And then, the garden updates!  My garden is growing along happily.  The imported dirt really made a difference, even with our crummy weather earlier in the season.  I lost one tomato, which was quickly replaced by a tomatillo plant, but that space seems to be doomed and I’m losing the blossoms as they set fruit.  The other seven tomatoes are doing well, and I have tons of cherry tomatoes, plums, and slicers just beginning to yellow.  My cucumbers and beans were planted late, but I already have some pole beans ready for eating.  Herbs and Hungarian paprika peppers are going like gangbusters.

Zucchini already producing more than I want, and I have tons of little gourds on the vine!  A volunteer something — either a melon or a pumpkin, sprung up in the good soil where my plum tree was, and it’s growing perfectly, like crazy.  I’ll plant more squash there next year.

The wormwood is taller than me; a volunteer sunflower sprung up next to the cucumber hill; my raspberries gave me a couple of handfuls of sweet, beautiful berries — next year’s the charm.  Transplanted bay bush doing ok, as is the little fig tree.  My elder trees don’t seem to be doing much of anything.

I left in my Russian kale to collect aphids, which it does beautifully.  My artichokes aren’t doing well for some reason, an infestation of earwigs, perhaps?  I’ve lost many of the beautiful leaves.  Lettuce patch planted for my cat has bolted and tastes bitter.  Fennel growing slowly, as is the sole Japanese eggplant.  Japanese kaiware radish sprouts come and go, producing flowers as pretty as Michaelangelo.
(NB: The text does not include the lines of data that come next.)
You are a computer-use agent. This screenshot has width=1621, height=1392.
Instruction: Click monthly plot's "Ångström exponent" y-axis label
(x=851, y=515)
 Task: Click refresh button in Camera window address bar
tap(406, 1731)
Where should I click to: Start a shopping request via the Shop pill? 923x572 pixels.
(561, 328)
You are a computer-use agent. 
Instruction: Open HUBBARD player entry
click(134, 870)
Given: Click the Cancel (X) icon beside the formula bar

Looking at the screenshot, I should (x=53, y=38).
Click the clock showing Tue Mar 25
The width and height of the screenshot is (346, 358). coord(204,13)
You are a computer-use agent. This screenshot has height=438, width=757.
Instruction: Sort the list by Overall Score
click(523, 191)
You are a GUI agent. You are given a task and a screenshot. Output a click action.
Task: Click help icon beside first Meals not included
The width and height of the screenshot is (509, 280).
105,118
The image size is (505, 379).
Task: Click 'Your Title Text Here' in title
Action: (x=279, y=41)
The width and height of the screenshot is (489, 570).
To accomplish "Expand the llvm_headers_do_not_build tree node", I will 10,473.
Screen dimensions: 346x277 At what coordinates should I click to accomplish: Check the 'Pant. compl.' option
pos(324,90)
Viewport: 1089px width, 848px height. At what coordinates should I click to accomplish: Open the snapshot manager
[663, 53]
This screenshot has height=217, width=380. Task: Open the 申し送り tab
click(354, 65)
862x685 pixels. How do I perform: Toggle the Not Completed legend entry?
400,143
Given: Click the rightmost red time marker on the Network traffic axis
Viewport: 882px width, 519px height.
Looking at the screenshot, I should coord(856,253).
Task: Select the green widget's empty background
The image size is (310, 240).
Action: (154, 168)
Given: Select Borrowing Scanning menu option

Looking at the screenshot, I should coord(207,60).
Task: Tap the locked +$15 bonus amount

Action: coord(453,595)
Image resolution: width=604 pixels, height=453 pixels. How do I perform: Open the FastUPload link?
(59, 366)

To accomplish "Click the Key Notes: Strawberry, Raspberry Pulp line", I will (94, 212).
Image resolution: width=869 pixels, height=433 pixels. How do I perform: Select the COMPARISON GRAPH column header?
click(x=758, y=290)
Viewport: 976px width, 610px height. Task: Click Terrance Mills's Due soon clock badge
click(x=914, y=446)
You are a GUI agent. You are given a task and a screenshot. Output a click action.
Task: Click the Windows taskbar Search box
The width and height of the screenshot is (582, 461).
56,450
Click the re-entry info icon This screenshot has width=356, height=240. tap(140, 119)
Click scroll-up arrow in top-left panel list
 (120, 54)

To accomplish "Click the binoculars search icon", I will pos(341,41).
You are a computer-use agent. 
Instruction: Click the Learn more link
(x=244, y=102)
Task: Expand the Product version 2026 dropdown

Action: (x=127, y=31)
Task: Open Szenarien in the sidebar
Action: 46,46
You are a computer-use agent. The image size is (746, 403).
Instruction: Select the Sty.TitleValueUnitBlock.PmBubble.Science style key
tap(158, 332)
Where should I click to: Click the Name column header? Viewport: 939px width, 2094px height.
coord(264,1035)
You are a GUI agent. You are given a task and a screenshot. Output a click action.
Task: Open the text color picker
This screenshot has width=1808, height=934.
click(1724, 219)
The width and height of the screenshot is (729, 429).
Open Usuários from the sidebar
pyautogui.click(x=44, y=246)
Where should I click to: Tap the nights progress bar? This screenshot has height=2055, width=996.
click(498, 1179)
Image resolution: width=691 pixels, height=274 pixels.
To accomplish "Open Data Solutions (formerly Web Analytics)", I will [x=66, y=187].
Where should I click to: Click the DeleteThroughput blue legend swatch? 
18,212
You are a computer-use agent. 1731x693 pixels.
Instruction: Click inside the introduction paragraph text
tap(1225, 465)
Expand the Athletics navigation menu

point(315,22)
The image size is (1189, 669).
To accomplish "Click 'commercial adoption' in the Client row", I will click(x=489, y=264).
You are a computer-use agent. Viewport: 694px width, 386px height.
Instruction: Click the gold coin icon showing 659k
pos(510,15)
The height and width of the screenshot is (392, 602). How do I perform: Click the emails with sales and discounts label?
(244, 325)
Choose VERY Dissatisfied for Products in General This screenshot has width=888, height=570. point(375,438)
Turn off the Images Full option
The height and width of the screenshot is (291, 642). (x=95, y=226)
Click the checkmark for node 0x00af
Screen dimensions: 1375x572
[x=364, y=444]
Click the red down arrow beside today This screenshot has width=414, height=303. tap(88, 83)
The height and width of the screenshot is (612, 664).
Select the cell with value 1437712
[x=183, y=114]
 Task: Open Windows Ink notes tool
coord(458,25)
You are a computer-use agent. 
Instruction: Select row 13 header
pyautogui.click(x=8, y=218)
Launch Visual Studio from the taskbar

I’m sad to share the news that Pomegranates Mediterranean and Middle Eastern Grocery on Willamette at 28th (next to the TrueValue hardware store) is closing their doors.  The owner, Julie, has decided to focus her attention and talents on catering, cooking classes, and home cheffing, which means she’ll still be very much of a presence in the Eugene culinary landscape, and perhaps in a more delicious form.

She expects the store will be closing at the end of August, so if you’d like to stock up on Italian, Spanish, or Middle Eastern groceries, including a fantastic olive oil and vinegar selection, cookbooks, dried beans and herbs, pastas and specialty canned goods, drop by the store as soon as you can.  Everything’s on sale at 30% off.  Check out their website for hours and other information.

I’ve seen some of Julie’s Persian menus and cooked a couple of her recipes, and I’d recommend her catering services for an unusual and delicious change from the usual summer party fare!

(1) Whoever invented the term “niblets” is a marketing genius or a wizard or something.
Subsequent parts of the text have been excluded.